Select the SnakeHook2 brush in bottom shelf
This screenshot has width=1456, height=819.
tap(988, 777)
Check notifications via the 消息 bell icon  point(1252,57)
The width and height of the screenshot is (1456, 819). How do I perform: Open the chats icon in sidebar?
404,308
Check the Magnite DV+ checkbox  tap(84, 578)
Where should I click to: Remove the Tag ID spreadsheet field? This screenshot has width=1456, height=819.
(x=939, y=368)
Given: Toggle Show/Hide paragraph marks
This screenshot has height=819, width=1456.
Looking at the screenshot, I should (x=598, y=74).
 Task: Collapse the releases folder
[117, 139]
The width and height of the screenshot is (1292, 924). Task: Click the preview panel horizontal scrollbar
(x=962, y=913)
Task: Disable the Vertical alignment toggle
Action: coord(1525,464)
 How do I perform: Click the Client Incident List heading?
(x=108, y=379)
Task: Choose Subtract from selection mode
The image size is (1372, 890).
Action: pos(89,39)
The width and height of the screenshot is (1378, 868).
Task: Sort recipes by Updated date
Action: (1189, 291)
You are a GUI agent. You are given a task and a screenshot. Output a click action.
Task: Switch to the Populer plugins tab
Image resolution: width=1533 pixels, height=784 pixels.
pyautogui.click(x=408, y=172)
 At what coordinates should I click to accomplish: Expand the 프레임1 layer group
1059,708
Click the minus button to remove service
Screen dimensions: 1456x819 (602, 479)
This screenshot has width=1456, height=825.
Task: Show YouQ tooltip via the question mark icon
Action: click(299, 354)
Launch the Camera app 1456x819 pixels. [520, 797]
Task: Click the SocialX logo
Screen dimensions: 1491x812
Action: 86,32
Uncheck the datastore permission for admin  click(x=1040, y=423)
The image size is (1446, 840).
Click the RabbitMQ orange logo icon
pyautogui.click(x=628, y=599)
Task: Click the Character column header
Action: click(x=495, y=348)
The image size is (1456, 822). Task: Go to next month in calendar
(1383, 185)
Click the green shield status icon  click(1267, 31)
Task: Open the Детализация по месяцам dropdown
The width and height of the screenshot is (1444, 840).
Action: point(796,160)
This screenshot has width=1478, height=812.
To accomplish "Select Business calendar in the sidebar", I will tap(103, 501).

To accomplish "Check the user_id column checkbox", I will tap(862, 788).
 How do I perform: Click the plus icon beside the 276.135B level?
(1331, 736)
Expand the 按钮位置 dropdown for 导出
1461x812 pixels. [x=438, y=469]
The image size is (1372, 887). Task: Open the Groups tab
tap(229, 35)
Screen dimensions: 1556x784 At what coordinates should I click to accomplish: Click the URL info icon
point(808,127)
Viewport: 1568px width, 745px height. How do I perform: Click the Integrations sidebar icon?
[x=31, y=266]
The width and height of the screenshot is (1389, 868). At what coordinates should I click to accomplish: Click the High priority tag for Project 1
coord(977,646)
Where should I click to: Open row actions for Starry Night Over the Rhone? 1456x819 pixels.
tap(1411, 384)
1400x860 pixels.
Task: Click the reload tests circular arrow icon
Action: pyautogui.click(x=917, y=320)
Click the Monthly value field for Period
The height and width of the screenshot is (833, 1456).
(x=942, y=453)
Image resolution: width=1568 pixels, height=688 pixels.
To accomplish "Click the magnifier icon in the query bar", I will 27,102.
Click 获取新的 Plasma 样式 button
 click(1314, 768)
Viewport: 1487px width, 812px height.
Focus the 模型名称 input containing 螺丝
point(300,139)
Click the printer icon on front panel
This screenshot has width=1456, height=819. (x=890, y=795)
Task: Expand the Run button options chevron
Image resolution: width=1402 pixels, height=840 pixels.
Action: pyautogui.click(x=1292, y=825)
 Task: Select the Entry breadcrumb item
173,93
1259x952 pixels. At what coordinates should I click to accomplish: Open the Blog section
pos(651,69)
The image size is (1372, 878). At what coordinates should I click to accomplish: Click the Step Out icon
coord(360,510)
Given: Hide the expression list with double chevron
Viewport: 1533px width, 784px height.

## Requirement
Write out all the entries once more, exactly.

## Final answer
Select the SnakeHook2 brush in bottom shelf
This screenshot has width=1456, height=819.
tap(988, 777)
Check notifications via the 消息 bell icon  point(1252,57)
The width and height of the screenshot is (1456, 819). How do I perform: Open the chats icon in sidebar?
404,308
Check the Magnite DV+ checkbox  tap(84, 578)
Where should I click to: Remove the Tag ID spreadsheet field? This screenshot has width=1456, height=819.
(x=939, y=368)
Given: Toggle Show/Hide paragraph marks
This screenshot has height=819, width=1456.
Looking at the screenshot, I should (x=598, y=74).
 Task: Collapse the releases folder
[117, 139]
The width and height of the screenshot is (1292, 924). Task: Click the preview panel horizontal scrollbar
(x=962, y=913)
Task: Disable the Vertical alignment toggle
Action: coord(1525,464)
 How do I perform: Click the Client Incident List heading?
(x=108, y=379)
Task: Choose Subtract from selection mode
The image size is (1372, 890).
Action: pos(89,39)
The width and height of the screenshot is (1378, 868).
Task: Sort recipes by Updated date
Action: (1189, 291)
You are a GUI agent. You are given a task and a screenshot. Output a click action.
Task: Switch to the Populer plugins tab
Image resolution: width=1533 pixels, height=784 pixels.
pyautogui.click(x=408, y=172)
 At what coordinates should I click to accomplish: Expand the 프레임1 layer group
1059,708
Click the minus button to remove service
Screen dimensions: 1456x819 (602, 479)
This screenshot has width=1456, height=825.
Task: Show YouQ tooltip via the question mark icon
Action: click(299, 354)
Launch the Camera app 1456x819 pixels. [520, 797]
Task: Click the SocialX logo
Screen dimensions: 1491x812
Action: 86,32
Uncheck the datastore permission for admin  click(x=1040, y=423)
The image size is (1446, 840).
Click the RabbitMQ orange logo icon
pyautogui.click(x=628, y=599)
Task: Click the Character column header
Action: click(x=495, y=348)
The image size is (1456, 822). Task: Go to next month in calendar
(1383, 185)
Click the green shield status icon  click(1267, 31)
Task: Open the Детализация по месяцам dropdown
The width and height of the screenshot is (1444, 840).
Action: point(796,160)
This screenshot has width=1478, height=812.
To accomplish "Select Business calendar in the sidebar", I will tap(103, 501).

To accomplish "Check the user_id column checkbox", I will tap(862, 788).
 How do I perform: Click the plus icon beside the 276.135B level?
(1331, 736)
Expand the 按钮位置 dropdown for 导出
1461x812 pixels. [x=438, y=469]
The image size is (1372, 887). Task: Open the Groups tab
tap(229, 35)
Screen dimensions: 1556x784 At what coordinates should I click to accomplish: Click the URL info icon
point(808,127)
Viewport: 1568px width, 745px height. How do I perform: Click the Integrations sidebar icon?
[x=31, y=266]
The width and height of the screenshot is (1389, 868). At what coordinates should I click to accomplish: Click the High priority tag for Project 1
coord(977,646)
Where should I click to: Open row actions for Starry Night Over the Rhone? 1456x819 pixels.
tap(1411, 384)
1400x860 pixels.
Task: Click the reload tests circular arrow icon
Action: pyautogui.click(x=917, y=320)
Click the Monthly value field for Period
The height and width of the screenshot is (833, 1456).
(x=942, y=453)
Image resolution: width=1568 pixels, height=688 pixels.
To accomplish "Click the magnifier icon in the query bar", I will 27,102.
Click 获取新的 Plasma 样式 button
 click(1314, 768)
Viewport: 1487px width, 812px height.
Focus the 模型名称 input containing 螺丝
point(300,139)
Click the printer icon on front panel
This screenshot has width=1456, height=819. (x=890, y=795)
Task: Expand the Run button options chevron
Image resolution: width=1402 pixels, height=840 pixels.
Action: pyautogui.click(x=1292, y=825)
 Task: Select the Entry breadcrumb item
173,93
1259x952 pixels. At what coordinates should I click to accomplish: Open the Blog section
pos(651,69)
The image size is (1372, 878). At what coordinates should I click to accomplish: Click the Step Out icon
coord(360,510)
Given: Hide the expression list with double chevron
Viewport: 1533px width, 784px height.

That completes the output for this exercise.